Nous émettons ici l’hypothèse que ce n’est pas le stéréotype véhiculé par X qui est remis en cause
au sein des occurrences relevées, mais bien celui qui serait rattaché à X’, dans une démarche
relevant de l’ironie. L’ironie consiste en effet à exprimer une opinion, mais en laissant des indices
implicites permettant de comprendre que l’on désapprouve cette opinion et que l’on soutient en
réalité une opinion différente. Ce serait l’impossible réconciliation entre les valeurs véhiculées
par X (C0 : généralisation, autorité, légitimité) et son détournement qui autoriserait cette lecture
ironique de X’ visant à dénoncer non seulement la gravité de la situation épidémique (C1) mais
également la crainte et le rejet de sa perpétuation. N’oublions pas, comme l’a parfaitement
remarqué Schoentjes (2001: 85) que « l’ironie exprime toujours un jugement critique » et sert
donc parfaitement la subversion que nous associons aux énoncés de notre corpus.

CONCLUSION

    Le covid a bouleversé la vie des hommes à l’échelle mondiale. En Espagne, ce séisme sanitaire
a imposé sa marque jusque dans la langue avec l’apparition de détournements proverbiaux,
affectant non seulement le signifiant, mais aussi le signifié – général et particulier – de chaque
construction détournée. Cette empreinte se veut toutefois passagère, à l’image de ce que l’on
espère de la pandémie, mais elle n’en est pas pour autant anodine.

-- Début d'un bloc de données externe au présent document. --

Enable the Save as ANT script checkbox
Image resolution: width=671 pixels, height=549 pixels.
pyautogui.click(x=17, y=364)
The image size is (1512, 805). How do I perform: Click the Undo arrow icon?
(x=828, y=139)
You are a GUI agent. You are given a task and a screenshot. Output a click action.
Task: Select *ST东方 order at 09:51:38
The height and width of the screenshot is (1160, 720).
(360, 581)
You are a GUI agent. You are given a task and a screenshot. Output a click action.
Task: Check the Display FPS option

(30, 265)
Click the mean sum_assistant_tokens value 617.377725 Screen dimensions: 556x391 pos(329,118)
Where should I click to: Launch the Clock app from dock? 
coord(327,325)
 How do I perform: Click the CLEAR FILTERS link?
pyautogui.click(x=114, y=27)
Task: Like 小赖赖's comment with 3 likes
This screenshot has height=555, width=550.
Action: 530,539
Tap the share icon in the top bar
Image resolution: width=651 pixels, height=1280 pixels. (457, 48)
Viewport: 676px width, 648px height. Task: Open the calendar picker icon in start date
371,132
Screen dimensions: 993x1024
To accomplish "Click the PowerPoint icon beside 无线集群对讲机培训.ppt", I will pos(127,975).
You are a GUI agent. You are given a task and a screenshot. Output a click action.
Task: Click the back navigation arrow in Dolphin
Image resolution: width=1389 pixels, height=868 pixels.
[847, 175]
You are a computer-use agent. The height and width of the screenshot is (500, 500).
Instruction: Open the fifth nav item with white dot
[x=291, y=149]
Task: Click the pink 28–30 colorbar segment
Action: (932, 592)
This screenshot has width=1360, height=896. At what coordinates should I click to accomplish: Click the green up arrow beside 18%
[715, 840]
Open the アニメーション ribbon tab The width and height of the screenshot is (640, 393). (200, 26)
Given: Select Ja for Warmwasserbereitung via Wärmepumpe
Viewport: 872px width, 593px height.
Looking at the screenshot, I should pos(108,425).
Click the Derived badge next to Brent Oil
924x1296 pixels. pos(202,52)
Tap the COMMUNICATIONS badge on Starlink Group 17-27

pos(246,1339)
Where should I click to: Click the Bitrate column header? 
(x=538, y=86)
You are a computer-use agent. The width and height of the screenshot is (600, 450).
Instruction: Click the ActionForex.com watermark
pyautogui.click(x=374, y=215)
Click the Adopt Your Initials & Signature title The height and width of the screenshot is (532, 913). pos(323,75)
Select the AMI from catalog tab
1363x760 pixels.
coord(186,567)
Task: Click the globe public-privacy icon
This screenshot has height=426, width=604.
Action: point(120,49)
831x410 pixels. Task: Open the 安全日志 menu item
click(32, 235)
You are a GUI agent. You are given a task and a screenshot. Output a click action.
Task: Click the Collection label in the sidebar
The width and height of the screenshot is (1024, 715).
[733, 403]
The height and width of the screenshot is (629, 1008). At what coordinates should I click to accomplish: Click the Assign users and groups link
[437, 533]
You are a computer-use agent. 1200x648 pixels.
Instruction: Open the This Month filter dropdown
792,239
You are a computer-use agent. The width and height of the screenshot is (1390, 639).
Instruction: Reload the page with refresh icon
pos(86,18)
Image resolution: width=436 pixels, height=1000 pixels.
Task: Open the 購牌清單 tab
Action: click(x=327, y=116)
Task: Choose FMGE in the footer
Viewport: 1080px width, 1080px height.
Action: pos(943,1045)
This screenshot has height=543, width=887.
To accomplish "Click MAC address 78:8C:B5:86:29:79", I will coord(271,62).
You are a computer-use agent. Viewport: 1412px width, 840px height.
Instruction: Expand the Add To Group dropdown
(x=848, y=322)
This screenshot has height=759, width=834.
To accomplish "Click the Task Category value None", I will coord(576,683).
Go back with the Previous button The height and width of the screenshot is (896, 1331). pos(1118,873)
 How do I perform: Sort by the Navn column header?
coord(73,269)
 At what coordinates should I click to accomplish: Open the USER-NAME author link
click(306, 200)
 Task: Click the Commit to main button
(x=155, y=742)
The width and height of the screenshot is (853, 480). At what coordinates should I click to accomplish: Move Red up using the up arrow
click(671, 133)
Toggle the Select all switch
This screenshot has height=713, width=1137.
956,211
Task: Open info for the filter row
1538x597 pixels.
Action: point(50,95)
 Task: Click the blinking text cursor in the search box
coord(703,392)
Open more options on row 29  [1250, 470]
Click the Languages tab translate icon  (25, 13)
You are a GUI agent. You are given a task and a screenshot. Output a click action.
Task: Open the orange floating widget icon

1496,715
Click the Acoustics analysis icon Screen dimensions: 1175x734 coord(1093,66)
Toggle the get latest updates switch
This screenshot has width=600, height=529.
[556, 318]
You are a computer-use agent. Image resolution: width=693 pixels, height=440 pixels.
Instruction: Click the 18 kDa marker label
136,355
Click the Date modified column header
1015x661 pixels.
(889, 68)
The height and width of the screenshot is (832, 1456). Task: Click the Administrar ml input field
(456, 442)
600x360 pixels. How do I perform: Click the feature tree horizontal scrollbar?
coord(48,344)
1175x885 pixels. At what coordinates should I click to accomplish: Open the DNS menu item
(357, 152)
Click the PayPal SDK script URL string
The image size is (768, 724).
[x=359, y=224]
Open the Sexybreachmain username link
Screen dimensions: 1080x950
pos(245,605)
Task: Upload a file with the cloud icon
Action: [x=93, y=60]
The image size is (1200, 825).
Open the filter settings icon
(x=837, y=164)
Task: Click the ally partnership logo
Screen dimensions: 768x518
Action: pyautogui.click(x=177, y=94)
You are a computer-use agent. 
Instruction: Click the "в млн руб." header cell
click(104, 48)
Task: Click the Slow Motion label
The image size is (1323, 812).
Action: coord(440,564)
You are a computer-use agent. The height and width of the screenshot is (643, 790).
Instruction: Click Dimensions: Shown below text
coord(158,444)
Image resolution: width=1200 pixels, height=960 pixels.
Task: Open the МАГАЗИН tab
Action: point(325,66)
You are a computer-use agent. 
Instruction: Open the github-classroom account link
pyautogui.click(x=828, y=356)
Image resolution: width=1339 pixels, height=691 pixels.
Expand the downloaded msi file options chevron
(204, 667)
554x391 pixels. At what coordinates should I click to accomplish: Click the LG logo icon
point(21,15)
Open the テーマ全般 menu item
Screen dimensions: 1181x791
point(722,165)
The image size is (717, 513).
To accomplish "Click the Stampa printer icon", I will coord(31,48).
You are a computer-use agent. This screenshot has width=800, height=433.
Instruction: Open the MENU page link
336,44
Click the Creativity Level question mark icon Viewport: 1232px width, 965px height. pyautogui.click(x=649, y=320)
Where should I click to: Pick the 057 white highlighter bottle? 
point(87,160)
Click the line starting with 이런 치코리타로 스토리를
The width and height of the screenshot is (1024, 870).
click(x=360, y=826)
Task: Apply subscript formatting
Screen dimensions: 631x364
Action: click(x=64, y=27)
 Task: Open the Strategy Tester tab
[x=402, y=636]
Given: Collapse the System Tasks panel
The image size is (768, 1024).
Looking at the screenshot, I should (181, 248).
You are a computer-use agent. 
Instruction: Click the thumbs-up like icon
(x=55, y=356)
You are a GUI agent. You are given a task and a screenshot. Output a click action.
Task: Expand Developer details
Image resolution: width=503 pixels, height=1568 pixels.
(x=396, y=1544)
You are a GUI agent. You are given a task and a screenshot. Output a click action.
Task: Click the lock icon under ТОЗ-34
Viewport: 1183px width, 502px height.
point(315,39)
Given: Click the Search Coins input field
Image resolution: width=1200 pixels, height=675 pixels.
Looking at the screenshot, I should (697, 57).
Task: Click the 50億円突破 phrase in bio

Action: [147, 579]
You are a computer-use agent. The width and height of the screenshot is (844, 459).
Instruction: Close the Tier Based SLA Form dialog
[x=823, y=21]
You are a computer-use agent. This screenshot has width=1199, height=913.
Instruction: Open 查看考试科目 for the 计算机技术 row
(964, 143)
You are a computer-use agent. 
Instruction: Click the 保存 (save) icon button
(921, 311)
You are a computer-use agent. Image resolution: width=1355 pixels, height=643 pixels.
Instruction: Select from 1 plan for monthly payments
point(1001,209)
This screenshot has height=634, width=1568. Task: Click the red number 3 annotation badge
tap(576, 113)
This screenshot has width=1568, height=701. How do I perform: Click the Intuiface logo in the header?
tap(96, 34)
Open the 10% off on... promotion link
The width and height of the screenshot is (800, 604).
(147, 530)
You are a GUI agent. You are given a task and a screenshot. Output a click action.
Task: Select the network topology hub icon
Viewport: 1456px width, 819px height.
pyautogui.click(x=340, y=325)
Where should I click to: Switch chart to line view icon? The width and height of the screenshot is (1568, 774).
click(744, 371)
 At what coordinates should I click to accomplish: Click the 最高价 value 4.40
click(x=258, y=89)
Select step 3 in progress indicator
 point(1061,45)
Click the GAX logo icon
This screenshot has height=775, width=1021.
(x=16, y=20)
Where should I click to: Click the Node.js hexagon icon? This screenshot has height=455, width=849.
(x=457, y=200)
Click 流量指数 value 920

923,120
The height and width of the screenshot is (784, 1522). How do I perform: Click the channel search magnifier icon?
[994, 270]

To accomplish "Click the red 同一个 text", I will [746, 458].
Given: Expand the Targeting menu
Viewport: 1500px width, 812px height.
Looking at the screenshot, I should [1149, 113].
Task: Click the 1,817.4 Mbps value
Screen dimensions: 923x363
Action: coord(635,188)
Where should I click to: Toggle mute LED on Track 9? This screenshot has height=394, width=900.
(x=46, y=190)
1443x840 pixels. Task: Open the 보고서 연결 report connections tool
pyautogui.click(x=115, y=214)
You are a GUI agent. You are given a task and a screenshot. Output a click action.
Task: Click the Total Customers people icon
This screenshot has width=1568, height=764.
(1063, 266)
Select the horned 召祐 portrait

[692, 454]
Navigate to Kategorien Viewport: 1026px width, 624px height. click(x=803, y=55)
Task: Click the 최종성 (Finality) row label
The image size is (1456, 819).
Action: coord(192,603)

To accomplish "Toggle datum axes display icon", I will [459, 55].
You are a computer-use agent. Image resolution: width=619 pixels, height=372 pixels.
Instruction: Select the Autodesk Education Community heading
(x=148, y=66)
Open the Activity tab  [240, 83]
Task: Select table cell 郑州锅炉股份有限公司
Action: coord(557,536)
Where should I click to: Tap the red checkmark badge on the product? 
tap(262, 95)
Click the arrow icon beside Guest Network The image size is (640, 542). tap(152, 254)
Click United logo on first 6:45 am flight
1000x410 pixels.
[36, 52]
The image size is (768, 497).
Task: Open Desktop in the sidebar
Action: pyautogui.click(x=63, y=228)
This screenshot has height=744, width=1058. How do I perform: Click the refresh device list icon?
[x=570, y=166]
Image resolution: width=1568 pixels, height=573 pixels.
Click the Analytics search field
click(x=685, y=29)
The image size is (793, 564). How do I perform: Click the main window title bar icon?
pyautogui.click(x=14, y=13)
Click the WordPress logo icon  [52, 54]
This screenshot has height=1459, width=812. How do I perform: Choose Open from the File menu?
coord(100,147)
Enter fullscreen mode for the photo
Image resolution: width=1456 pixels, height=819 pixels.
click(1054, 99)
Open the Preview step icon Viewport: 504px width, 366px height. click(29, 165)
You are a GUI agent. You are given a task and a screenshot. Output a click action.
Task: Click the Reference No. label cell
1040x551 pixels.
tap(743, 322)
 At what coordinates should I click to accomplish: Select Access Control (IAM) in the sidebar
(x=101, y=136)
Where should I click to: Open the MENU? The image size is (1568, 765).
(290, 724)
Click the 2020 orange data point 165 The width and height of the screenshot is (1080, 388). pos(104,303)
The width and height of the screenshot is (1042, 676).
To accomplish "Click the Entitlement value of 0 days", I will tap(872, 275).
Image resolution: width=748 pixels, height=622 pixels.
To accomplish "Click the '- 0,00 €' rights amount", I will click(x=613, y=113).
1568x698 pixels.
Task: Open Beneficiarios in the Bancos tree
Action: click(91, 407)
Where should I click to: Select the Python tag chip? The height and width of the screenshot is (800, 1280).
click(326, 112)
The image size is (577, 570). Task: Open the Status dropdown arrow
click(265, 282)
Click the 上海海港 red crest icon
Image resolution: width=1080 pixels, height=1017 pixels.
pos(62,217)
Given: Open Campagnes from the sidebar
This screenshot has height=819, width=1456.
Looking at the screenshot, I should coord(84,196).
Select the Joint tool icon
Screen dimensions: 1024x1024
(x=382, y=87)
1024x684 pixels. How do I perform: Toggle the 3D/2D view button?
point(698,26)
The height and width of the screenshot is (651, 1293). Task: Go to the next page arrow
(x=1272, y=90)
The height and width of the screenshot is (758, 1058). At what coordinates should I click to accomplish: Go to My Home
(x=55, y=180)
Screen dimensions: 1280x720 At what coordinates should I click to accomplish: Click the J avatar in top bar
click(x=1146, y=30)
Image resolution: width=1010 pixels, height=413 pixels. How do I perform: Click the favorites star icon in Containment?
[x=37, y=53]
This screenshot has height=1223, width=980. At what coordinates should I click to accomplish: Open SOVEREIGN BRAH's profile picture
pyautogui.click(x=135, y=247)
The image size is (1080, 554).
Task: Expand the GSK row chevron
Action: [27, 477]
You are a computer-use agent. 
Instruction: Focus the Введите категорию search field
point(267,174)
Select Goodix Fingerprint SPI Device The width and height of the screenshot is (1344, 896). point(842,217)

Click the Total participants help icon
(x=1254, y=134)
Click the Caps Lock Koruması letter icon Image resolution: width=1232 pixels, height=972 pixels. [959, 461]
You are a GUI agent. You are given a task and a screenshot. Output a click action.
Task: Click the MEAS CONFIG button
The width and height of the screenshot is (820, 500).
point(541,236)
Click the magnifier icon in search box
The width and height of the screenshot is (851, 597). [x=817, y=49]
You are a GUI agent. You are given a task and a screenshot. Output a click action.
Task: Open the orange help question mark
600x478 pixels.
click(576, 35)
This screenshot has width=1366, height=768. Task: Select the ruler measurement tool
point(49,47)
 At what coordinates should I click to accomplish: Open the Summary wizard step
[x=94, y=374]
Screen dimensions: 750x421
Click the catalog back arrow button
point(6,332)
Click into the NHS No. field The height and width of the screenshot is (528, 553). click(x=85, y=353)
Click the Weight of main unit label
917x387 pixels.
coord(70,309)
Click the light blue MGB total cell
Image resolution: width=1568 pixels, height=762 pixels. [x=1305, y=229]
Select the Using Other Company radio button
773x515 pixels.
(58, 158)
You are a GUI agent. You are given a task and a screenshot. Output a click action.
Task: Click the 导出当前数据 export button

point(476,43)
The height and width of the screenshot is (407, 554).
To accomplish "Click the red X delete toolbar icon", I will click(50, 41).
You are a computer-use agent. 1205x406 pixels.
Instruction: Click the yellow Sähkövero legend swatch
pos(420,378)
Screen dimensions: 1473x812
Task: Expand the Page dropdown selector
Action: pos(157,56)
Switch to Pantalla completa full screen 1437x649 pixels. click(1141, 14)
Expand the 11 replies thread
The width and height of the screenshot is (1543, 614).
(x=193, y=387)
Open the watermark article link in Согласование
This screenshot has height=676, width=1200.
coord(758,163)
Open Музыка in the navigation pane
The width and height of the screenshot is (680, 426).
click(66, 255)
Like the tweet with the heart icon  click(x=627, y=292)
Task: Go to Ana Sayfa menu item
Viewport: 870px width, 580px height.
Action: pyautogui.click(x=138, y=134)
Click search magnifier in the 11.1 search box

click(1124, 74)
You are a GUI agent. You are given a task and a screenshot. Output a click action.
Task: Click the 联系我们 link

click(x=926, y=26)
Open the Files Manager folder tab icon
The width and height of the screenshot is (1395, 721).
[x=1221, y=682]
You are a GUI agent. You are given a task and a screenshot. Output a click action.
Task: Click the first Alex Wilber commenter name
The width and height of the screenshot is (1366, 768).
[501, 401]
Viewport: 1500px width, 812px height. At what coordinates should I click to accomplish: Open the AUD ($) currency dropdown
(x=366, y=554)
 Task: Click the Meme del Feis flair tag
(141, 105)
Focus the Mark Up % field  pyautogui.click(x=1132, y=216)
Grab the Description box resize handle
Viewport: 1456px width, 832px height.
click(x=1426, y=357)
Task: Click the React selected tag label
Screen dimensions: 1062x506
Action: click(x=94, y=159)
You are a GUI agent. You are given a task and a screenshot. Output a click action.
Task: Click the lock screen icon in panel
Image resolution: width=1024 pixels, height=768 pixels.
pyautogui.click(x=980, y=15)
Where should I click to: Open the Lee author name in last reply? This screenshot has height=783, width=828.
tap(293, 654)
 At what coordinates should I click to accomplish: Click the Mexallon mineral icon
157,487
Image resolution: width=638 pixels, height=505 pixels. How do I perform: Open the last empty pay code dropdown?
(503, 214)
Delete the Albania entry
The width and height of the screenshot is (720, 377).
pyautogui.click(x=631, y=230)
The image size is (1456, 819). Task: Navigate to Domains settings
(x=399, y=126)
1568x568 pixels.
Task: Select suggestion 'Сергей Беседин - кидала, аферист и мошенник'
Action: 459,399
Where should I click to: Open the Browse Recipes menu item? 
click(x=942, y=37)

    Le célèbre Castigat ridendo mores est plus que jamais de rigueur. En s’attaquant à la norme,
en la travestissant, on fait sourire l’interlocuteur, lui proposant un intermède, pour mieux le faire
réfléchir et dénoncer l’urgence de la situation et la dangerosité d’une condamnation à perpétuité.
Détourner, c’est, à défaut de remède efficace, proposer une thérapie par le rire, qui soignerait le
mal-être social, mais aussi notre esprit critique.